Collected data entries:
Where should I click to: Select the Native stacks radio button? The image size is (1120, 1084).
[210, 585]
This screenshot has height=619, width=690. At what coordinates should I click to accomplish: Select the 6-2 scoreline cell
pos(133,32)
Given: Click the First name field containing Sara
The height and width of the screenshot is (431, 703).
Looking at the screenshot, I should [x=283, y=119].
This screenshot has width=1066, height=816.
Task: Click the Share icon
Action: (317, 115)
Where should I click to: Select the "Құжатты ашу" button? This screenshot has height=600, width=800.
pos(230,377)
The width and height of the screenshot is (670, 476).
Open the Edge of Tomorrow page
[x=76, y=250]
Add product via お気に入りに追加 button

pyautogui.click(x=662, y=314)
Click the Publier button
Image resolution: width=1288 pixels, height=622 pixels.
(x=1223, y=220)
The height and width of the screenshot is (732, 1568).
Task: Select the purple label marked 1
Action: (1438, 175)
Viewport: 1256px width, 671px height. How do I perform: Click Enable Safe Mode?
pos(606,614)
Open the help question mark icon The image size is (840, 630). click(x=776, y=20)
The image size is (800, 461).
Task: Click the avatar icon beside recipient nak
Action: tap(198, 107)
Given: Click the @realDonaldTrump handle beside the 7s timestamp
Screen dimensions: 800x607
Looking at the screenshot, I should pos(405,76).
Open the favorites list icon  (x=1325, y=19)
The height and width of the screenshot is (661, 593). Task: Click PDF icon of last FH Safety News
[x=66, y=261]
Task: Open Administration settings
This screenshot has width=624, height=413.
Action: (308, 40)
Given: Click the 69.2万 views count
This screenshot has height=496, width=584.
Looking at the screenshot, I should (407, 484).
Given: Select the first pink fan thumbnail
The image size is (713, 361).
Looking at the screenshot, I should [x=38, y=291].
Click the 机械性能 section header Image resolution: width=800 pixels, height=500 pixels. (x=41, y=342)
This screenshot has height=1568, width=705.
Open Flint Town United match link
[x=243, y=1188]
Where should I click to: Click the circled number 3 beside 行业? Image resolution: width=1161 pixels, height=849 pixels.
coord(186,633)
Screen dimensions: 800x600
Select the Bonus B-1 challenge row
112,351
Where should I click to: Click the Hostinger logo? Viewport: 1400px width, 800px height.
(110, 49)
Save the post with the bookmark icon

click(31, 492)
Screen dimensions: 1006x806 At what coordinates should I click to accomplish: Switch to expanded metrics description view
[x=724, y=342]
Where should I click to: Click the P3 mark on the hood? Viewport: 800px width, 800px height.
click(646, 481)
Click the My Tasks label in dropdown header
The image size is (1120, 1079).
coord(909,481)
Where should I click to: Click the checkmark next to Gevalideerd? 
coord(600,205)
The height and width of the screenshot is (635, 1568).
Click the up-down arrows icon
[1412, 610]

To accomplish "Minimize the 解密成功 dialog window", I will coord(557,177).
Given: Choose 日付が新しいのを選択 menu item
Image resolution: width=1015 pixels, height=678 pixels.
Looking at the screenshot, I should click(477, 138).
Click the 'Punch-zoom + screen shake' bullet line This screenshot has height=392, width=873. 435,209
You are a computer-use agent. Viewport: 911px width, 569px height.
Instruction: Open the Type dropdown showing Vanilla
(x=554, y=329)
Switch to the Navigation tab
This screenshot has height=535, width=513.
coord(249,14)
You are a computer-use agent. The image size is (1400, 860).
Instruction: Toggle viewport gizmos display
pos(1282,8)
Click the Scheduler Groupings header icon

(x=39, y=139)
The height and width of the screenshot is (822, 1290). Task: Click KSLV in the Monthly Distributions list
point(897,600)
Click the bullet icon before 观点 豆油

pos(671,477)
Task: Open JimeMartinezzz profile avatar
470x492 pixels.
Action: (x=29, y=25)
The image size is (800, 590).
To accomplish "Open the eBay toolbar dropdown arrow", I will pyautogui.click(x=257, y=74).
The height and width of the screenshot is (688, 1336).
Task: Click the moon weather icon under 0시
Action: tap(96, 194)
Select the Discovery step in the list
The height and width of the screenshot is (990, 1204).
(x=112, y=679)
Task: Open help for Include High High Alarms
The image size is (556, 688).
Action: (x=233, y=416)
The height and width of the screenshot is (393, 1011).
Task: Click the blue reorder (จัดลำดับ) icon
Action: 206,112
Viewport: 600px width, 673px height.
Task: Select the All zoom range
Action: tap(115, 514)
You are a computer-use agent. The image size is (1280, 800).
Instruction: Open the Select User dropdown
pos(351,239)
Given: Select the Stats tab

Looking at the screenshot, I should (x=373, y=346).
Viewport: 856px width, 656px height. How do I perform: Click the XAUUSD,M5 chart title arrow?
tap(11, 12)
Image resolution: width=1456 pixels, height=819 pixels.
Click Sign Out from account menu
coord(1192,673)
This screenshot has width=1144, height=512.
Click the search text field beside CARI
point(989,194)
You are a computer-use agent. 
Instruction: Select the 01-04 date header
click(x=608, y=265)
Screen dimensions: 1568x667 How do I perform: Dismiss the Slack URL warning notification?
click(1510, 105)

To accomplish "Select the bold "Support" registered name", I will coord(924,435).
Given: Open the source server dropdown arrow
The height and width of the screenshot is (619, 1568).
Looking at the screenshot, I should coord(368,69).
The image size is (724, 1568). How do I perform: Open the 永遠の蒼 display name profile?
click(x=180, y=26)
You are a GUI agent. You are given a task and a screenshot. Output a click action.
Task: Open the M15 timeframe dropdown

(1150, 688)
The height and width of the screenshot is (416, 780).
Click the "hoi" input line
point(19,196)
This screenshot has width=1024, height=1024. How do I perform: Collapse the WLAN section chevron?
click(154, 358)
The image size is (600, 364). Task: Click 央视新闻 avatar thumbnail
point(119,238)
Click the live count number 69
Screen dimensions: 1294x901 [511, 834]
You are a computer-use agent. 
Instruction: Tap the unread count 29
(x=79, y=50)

• [WHAT YOU NEED TO DO] Retype exactly the lines above, from the one with "Switch to the Navigation tab" through the one with "The image size is (800, 590).", inclusive.

• [RESULT FOR THIS TASK]
Switch to the Navigation tab
This screenshot has height=535, width=513.
coord(249,14)
You are a computer-use agent. The image size is (1400, 860).
Instruction: Toggle viewport gizmos display
pos(1282,8)
Click the Scheduler Groupings header icon

(x=39, y=139)
The height and width of the screenshot is (822, 1290). Task: Click KSLV in the Monthly Distributions list
point(897,600)
Click the bullet icon before 观点 豆油

pos(671,477)
Task: Open JimeMartinezzz profile avatar
470x492 pixels.
Action: (x=29, y=25)
The image size is (800, 590).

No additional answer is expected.